The item was taken off the August 18 commission agenda on a legal technicality that both sides had not signed the proper paperwork to designate the board of five elected officials to arbitrate the matter. Since August 18, commissioners have been in an “insular” period, during which neither party was allowed to meet with or correspond with them about the shift change. Chairman Wesley Davis, expecting this meeting to be heated and to possibly attract a large number of deputies and supporters wishing to speak, proposed handling the mediation during a special call meeting and today was the day that all the parties agreed would work.

Despite an in-house survey of deputies resulting in an 80 percent vote against changing the shifts, Loar went ahead with plans to make the change. But since the deputies are union employees and under a collective bargaining agreement, Loar needs the approval of the County Commissioners to seal the deal. His main reason behind the change is to allocate deputies at the times when the most calls for service come in.

“My whole mission is to be more efficient, I was elected by the voters to run an efficient, effective operation,” Loar said before the August 18 meeting where the decision was postponed. “If you ran a restaurant, you would want your staff to be there when you serve the most customers.”

 

Deputies have been working 12-hour shifts for more than 12 years since former Sheriff Gary Wheeler, now a County Commissioner, insistuted the current shift plan as a cost-saving measure.

Another reason for the change being given by the Sheriff’s Office include fatigue of officers on a 12-hour shift plus a 15-minute pre-shift briefing and commute time, since deputies drive Sheriff’s Office vehicles home. The proposed schedule wold also provide for time each week for training and court appearances without incurring overtime. Loar said the judges have indicated they are on board with moving traffic infractions from Thursday to Wednesday.

Half the deputies working Sunday through Wednesday and the other half working Wedensday through Saturday, providing overlap on Wednesdays for training and court. Under the proposal, deputies would rotate their four-day schedule after 90 days.

Representatives of the Coastal Police Benevolent Association, which represents the deputies, have stated that they are vehemently opposed to the change.

Deputy Scott Carmine, a Sebastian resident and local representative for the union, said members voted unanimously to reject Loar’s proposal, even though there was a clause that deputies could receive bonuses for adopting the new shifts.

“They didn’t care about the money,” Carmine said. “They were willing to sacrifice anything to keep their 12-hour shifts.”

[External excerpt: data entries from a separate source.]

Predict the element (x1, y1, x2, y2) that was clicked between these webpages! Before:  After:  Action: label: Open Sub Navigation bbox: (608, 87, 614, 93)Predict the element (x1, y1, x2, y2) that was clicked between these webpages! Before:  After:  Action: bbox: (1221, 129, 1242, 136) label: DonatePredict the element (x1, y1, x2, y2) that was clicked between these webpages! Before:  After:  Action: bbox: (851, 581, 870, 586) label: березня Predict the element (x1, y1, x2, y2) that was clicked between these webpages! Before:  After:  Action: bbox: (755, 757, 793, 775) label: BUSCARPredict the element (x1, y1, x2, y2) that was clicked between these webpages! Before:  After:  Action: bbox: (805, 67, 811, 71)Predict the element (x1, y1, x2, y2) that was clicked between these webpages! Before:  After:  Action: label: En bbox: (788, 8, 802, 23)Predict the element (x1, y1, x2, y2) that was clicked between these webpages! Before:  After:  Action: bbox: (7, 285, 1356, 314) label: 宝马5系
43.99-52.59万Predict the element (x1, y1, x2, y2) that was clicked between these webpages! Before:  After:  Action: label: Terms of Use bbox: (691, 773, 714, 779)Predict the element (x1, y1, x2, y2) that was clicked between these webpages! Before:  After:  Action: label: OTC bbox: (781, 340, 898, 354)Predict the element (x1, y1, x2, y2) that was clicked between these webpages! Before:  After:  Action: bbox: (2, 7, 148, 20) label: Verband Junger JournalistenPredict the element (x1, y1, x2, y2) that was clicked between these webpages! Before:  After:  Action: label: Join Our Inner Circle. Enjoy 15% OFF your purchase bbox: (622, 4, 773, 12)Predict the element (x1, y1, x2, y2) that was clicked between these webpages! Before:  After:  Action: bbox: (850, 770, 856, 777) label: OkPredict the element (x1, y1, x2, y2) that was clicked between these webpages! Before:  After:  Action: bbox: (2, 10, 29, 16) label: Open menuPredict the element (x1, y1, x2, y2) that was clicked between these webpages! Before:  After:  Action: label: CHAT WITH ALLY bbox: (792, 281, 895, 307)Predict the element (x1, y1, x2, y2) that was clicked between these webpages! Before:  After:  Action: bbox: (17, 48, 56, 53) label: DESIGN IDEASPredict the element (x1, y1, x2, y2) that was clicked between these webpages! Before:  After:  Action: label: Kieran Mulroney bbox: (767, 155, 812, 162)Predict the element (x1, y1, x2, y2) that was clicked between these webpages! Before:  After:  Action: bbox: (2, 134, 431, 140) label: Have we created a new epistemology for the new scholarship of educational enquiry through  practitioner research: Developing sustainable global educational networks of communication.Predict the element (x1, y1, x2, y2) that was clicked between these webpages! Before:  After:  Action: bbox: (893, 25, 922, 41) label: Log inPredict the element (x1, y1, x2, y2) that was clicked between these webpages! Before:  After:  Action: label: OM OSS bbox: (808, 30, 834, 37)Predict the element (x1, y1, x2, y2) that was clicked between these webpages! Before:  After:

Carmine said the fatigue argument raised by the Sheriff is unfounded and claims there have been no fatigue-related accidents due to deputies working 12-hour shifts. He said the Vero, Sebastian and Fellsmere police departments followed the Sheriff’s Office model in swithcing to the 12-hour shifts.

The major contention of the deputies is that changing from three 12-hour shifts to four 10-hour shifts would create a hardship for deputies who have arranged their lives, child care and spouses’ employment schedules around the current shift plan. Deputies currently have every other weekend off, but under the new schedule, they would either work Saturday or Sunday every week. A good portion of the deputies have young families and need to work second jobs or help care for children on days off so spouses can work.

“The primary issue to us and to our members , his employees, is the total disruption of their family lives,” said Al Boettjer, staff representative for the PBA, a 40-year veteran of law enforcement. “It would also affect their ability to take on off-duty details or a second job, if they have the approval of the department to do that. They haven’t had raises in a long time.”

Loar said he would give deputies 8 to ten weeks before the new shifts took effect to make any necessary arrangements regarding family responsibilities. In August , the Sheriff said he was hopeful about working something out with his employees. With the arbitration still on tap for today, that coming together obviously did not happen as Loar had hoped.

“The men and women of the Sheriff’s Office work too hard to be distracted by these issues,” he said.